Q: What kind of steps did it take for you to secure the rights to have The Shining be part of the Halloween Horror Nights family?
A: Most of it had to do with begging, pleading, crying, chanting, and some phone calls. It was a long process. Much like other mazes that we brought in the past, whether it be American Werewolf in London, Exorcist, Halloween; those are things that as fans, we have been seeking for years, and things just happened to work out this year that we were able to work with our partners and were able to secure that. It’s actually a very fortunate thing and we are all very excited for you guys to go and do that [house].
Q: The Shining is very psychological, so what was your biggest challenge in trying to convert that into a house that we could experience?
A: That is an awesome question, and that’s what we asked ourselves on day 1. Stanley Kubrick takes this huge Overlook Hotel, but he is doing it from a claustrophobic view when you watch it, and I think that’s what we decided to tackle first; the idea of expanse, but also feeling claustrophobic. So we checked the boxes, moments that you want to see, which I think are very important, but also our design team did an amazing job of giving you tight corridors while at the same time giving height. Sometimes height can imply more of a massive structure, so there’s alot of implication that really sells in the house. Kudos to our design team who did an amazing job with that. Thematically when you walk through the maze, you are observing as that individual who is going through the process of having The Shining and being attacked by the Overlook, which is something that Kubrick does such an amazing job of, that you go along Jack’s path.
Jack’s course that he has throughout the film, you are going through that entire process as you travel from the beginning to the end of the maze.
Q: So you got the Blumhouse, and you’re showing a sneak peek of the upcoming Insidious. You’ve got Jigsaw. Has it gotten easier working with other studios that have active upcoming properties as far as this is what we are going to do, this is how we are going to have your upcoming project without spoiling anything. Like working with Walking dead previously, you have been working with Horror Story throughout the seasons, has it been easier to work with these studios in bringing these things to life?
A: I think there is a level of trust that has been harbored. I can easily say that there is a hard earned trust. There is an established trust now that they know where to take care of their kids, you know what I mean?
We take alot of care in trying to represent the best we can their properties and I think there is a growing trust between us and those studios.
Plus it’s really fun, cause sometimes we see scripts before everybody else, and we see screenings before anybody else, and it’s really really fun.

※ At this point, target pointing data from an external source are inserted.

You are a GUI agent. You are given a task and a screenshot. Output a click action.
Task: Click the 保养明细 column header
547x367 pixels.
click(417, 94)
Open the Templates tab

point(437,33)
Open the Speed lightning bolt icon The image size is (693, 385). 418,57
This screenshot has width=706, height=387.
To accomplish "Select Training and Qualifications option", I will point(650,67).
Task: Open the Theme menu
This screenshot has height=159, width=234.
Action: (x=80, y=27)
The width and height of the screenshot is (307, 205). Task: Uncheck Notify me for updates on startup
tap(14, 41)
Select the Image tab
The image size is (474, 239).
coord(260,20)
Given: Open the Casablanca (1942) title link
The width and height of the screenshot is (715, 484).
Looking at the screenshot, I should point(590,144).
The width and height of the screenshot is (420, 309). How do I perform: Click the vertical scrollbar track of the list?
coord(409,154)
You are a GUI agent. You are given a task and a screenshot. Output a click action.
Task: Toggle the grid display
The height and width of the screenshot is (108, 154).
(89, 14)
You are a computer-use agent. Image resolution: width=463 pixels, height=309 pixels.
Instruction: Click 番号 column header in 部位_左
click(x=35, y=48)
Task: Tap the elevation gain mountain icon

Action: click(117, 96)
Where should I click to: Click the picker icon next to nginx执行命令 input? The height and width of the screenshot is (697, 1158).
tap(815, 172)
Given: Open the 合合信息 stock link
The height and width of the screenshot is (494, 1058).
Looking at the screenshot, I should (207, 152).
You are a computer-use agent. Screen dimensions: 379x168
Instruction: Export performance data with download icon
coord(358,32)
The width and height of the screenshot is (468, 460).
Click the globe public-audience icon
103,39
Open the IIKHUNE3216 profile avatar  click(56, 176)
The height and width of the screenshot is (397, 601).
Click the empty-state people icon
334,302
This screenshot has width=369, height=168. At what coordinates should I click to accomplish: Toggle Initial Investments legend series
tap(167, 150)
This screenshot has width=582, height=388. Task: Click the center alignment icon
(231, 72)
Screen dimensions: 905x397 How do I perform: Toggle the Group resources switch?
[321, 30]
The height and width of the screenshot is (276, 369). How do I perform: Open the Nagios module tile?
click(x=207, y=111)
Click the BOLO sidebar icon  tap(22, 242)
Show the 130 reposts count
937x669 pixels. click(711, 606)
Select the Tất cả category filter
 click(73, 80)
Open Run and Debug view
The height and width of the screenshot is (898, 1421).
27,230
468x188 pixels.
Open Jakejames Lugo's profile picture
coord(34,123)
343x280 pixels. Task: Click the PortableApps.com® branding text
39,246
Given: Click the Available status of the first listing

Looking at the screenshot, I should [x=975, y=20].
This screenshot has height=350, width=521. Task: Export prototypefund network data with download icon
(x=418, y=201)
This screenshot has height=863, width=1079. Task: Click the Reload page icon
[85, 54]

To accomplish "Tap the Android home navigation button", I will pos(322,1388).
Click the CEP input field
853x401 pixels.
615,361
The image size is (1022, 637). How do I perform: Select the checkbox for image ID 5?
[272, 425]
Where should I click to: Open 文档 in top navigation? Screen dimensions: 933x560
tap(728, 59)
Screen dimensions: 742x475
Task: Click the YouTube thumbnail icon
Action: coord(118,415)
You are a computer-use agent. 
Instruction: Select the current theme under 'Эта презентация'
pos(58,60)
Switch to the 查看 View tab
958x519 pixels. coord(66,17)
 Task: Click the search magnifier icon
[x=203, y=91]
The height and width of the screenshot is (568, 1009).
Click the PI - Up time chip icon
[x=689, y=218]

Q: As a first timer from Atlanta, have you ever been told you went a little bit too far, and what do you have to say about that?
A: Everything is subjective, right? You’d be surprised. Sometimes something would go on like “oh I hope this isn’t going overboard” but everybody ends up loving it. You never know, life and art is subjective, so you never know what’s gonna come your way. There’s also the opportunity for us if there’s something we want to have work, it might be physically impossible because we might not know how to do it yet, but we will figure it out.
If we care enough we will go down that path and we will figure it out.
I think between us we put everything on the table. We absolutely have conversations and then we edit from there, but we always put everything on the table. So I think if we say “that’s too far” then that’s WAY too far (all laugh)
Q: With all of the work that goes into the detail and stuff on the scarezones and the houses, are there any easter eggs that you would want us, the fans, to keep an eye out for?
A: For the scarezones, Trick R Treat in Central Park, when you pass through and first look, it may appear that is sort of the party at the beginning of the film and the neighborhood where the trick or treating is happening, but if you really pay attention to all of the detail, the little easter eggs that are dropped in, you will see this fever dream of the story of Trick R Treat. It is all laid out for you, all of the pieces of the story is there. I’ll bring up Dead Waters because it’s based off the scarezone from that street, if you saw the shack in the street scarezone, you would have noticed alot of the decor, we have taken very specific care in selecting different pieces from that. So if you have photos from that year, you may be able to find some of those pieces existing in the house also. I have mentioned this morning, one of my favorite authors is an easter egg represented in the house as a zombie.
Q: How many people do you expect to come through this year? We like to give information to our followers and subscribers about how to make an experience better, so are there specific days or dates that we can share with them that might be a little less crowded? Any tidbits that you would have for people as they are walking the park as far as making the most of their experience or how they should spend their time?
A: Okay, number 1) Alot (all laugh) Number 2) We are doing more nights than ever before, so there’s alot of different choices. And number 3) Don’t pass up the opportunity to go to the bathroom. And wear comfortable shoes. Alot of times we walk through and there is somebody dressed gorgeous and they got their toes sticking out of their expensive shoes.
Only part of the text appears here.